## Given exercise
Please show each line of the entries below that contains the string "Task". Letter case must match.

--- Start of Provided data ---

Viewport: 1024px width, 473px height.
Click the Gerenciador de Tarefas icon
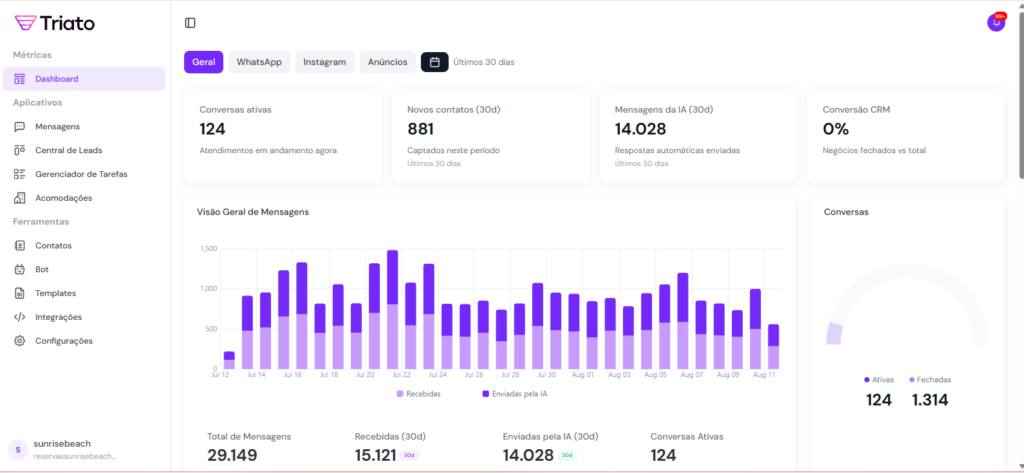20,174
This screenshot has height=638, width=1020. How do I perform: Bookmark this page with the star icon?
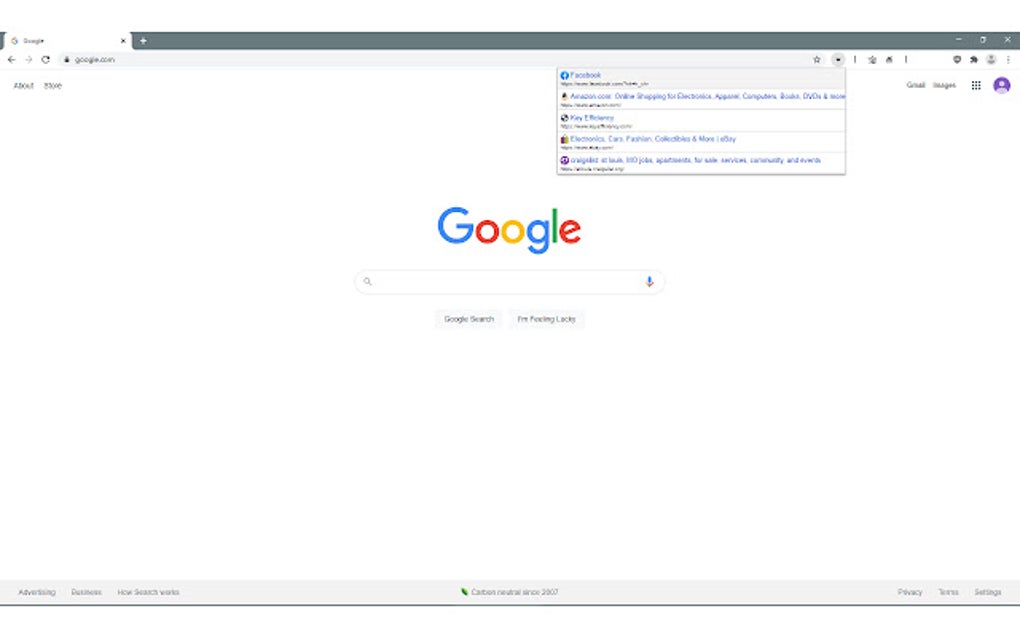[817, 59]
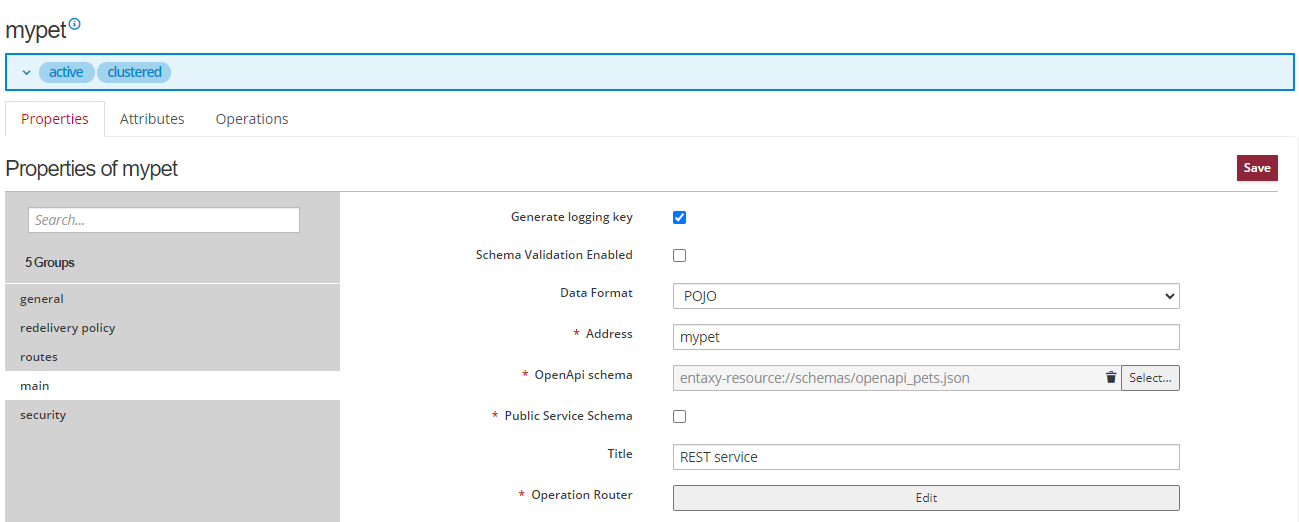Click the group Search field

(x=164, y=221)
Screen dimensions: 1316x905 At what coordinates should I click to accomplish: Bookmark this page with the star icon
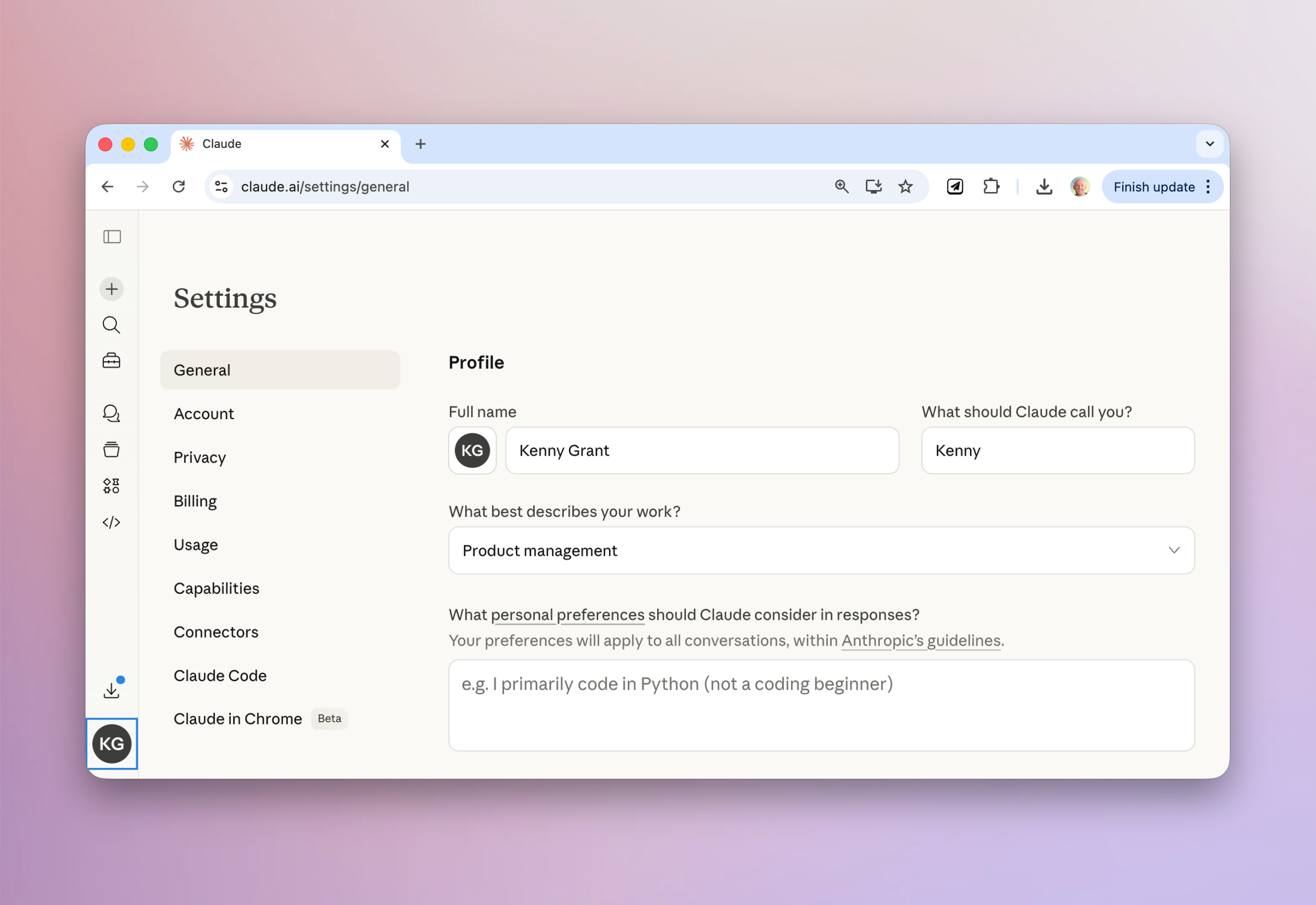(x=905, y=186)
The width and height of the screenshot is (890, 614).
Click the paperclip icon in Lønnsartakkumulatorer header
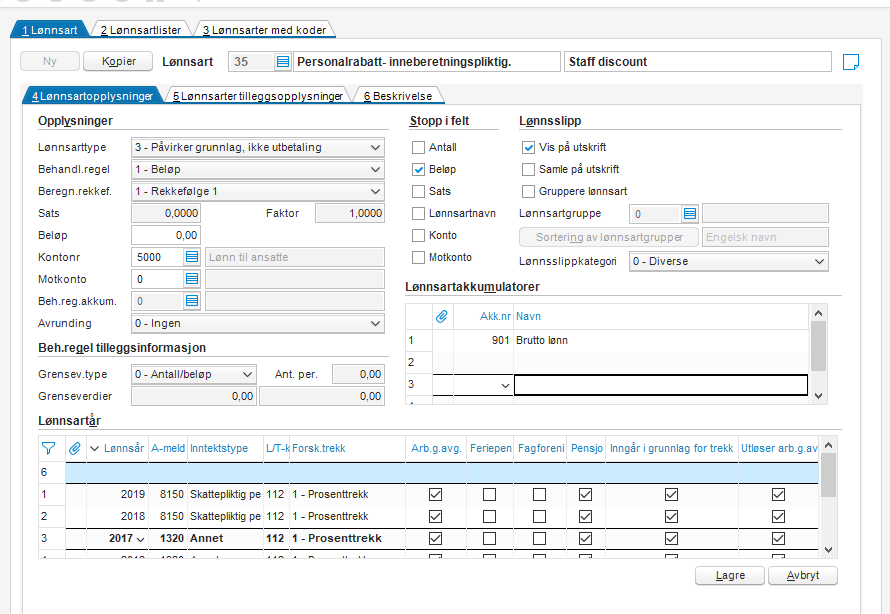click(x=442, y=317)
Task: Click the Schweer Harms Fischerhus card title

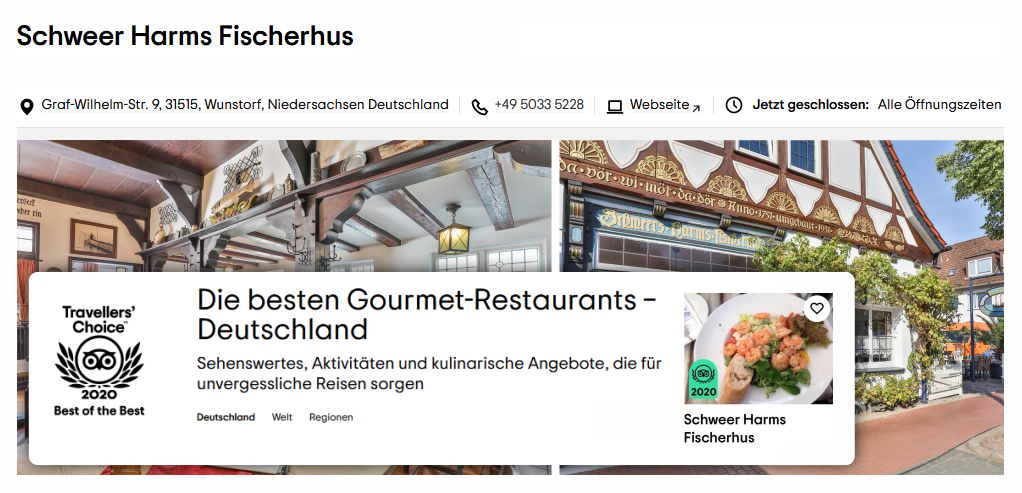Action: (735, 428)
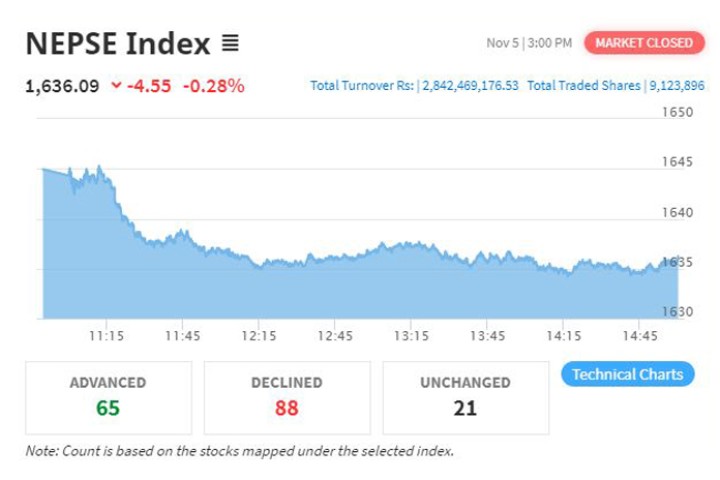720x480 pixels.
Task: Click the 1650 y-axis label
Action: [678, 112]
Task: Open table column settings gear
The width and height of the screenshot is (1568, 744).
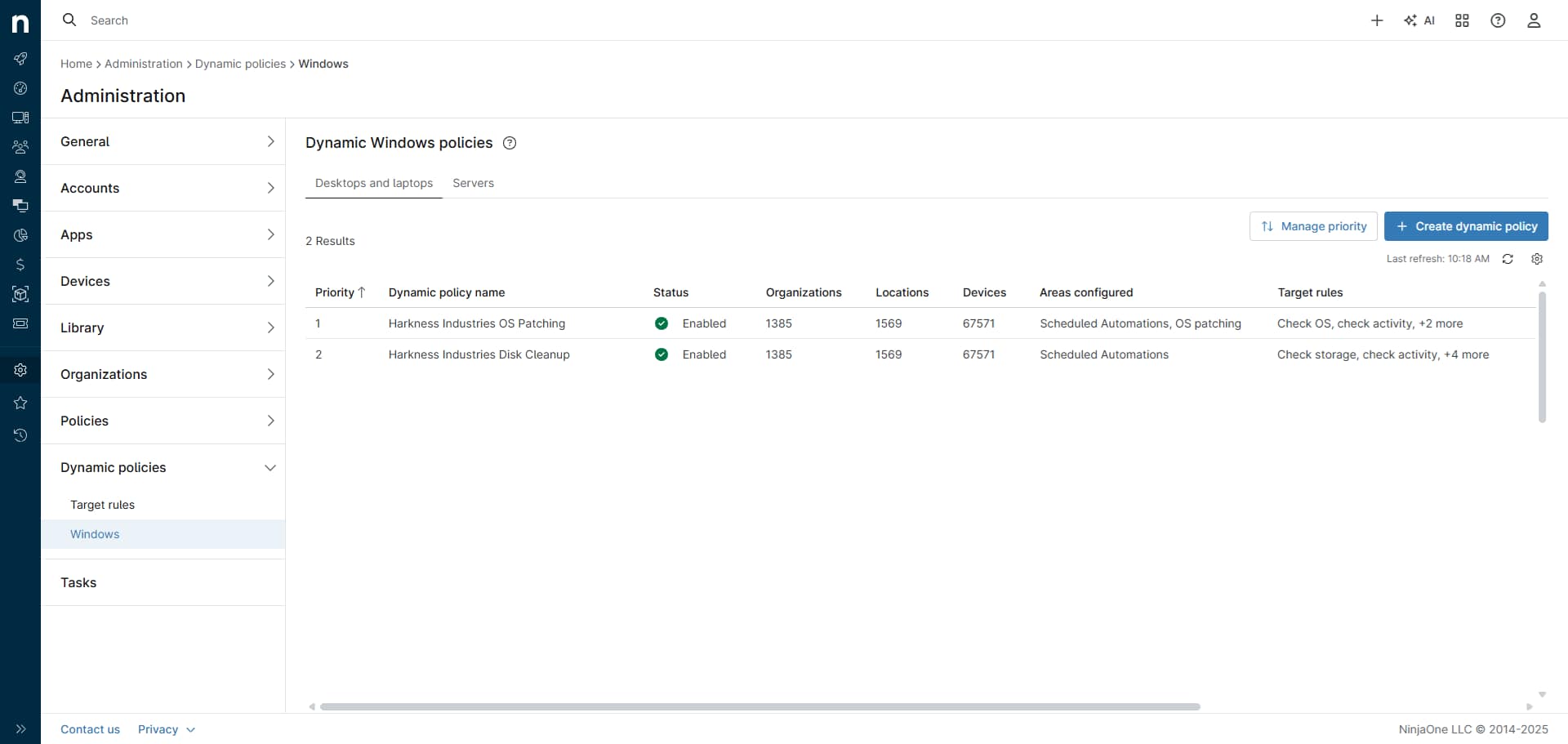Action: coord(1538,259)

--- End of Provided data ---

## Solution
Task: Click the Schweer Harms Fischerhus card title
Task: Click the 1650 y-axis label
Task: Open table column settings gear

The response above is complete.